For accounting firms in Australia there is a well established routine of things you do with clients in the lead up to 15 May and the end of the financial year. In Australia 15 May is a significant tax deadline and in 2021 I am hearing some firms report they are further behind than normal in meeting the lodgment requirements. If that’s you, time to get your skates on!
This is not formal advice but rather a list of some things I hear firms talking about dealing with:
- Review tax lodgement lists to make sure you don’t have anyone listed who should not be
- Chase clients who have been slow to provide information required for compliance work completion
- Review extension arrangements for clients
- Write off bad debts
- Look at management fees and service agreements
- Trust distribution resolutions
- Directors fees and bonuses
- Division 7A loans and agreements
- Superannuation contributions
- The usual things you may want to claim a deduction for this year rather than next
- Asset purchases and immediate write off in FY21 tax year
WARNING – some firms have clients reporting long lead times in having equipment delivered and installed to the extent that it won’t happen by 30 June. If the timing of the claim is important to your client you might want to make sure they have double checked that delivery and installation will occur by then.
- Any other tax planning matters – for most firms April through June is the time for planning meetings with clients
- Budgets and plans in place for FY22
Some firms are so focused on helping their clients they forget to do these for themselves. Don’t let that be you! This list is not definitive but has perhaps prompted you to think of a few more things.
I want to give special mention to budgets and plans for FY22. The impact of the pandemic on some of your clients may have been significant and you will have been helping them build budgets / forecasts and plans. It strikes me this is a high value job that most of your business clients need. If you haven’t been able to get to this with all your clients yet I’d hope you could get to it soon.
One thing that some firms start in June is communicating with clients about the timing of their annual compliance work. I still see far too often firms who take a very “free market” approach to completing client work. By that I mean they let the clients dictate it. I think this is a bad idea! At least for your business clients.
The approach I like is where you look at your business clients and work on scheduling them. This will be done based on experience with the client and what their needs are and also by reference to availability of resources. In my experience this can make a big difference to how efficiently and effectively the client work is completed.

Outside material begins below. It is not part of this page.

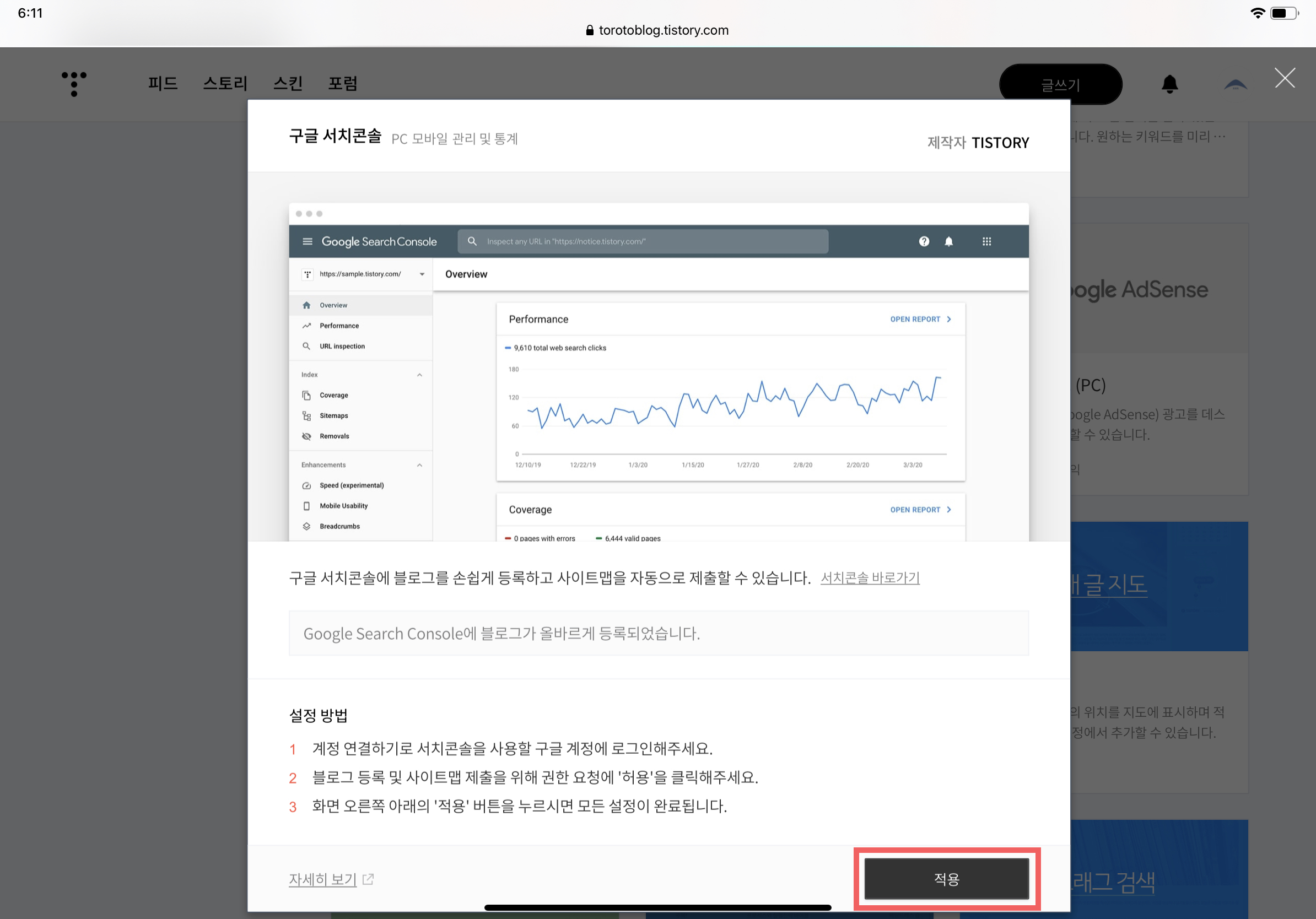The width and height of the screenshot is (1316, 919).
Task: Open notifications bell in Tistory header
Action: tap(1169, 84)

Ideally, you want a small number of jobs on the go at any one time for each of your team members and that can only be achieved through scheduling. The smaller number of jobs on the go ends up as a win for the firm and the client. The client gets a quicker turnaround time from when information provided to finished job. The firm gets less pick up and put down, fewer errors and happier team members.
Associated with the job planning will be the task in many firms of getting ready to rollover jobs, matters or other things in your practice management system or whatever you use to track jobs. I’d like to think this is a largely mechanical process but I have heard of firms getting into difficulties with unintended consequences so you want a safe set of hands overseeing this. Plus get well supported by the software vendor as needed to ensure all goes smoothly.
For firms with agreed fee annual packages for clients the end of the year is also typically when they turn their mind to agreeing on fees and scope for the next year. In many cases this is handled very easily with the help of software such as Practice Ignition or Go Proposal and typically also incorporate an automated monthly direct debit to a credit card or bank account for the client to pay. If you don’t do this, now could be a great time to start with at least some of your clients.
One last tip. If you have not done so already consider a meeting of your key people to quickly go through a list of things needed to be done by 15 May and 30 June so nothing is missed. Having worked in five firms myself and been through a lot of 15 Mays and EOFYs I know how easy it can be to miss something. A short check in now might stop regrets on 1 July because something was forgotten.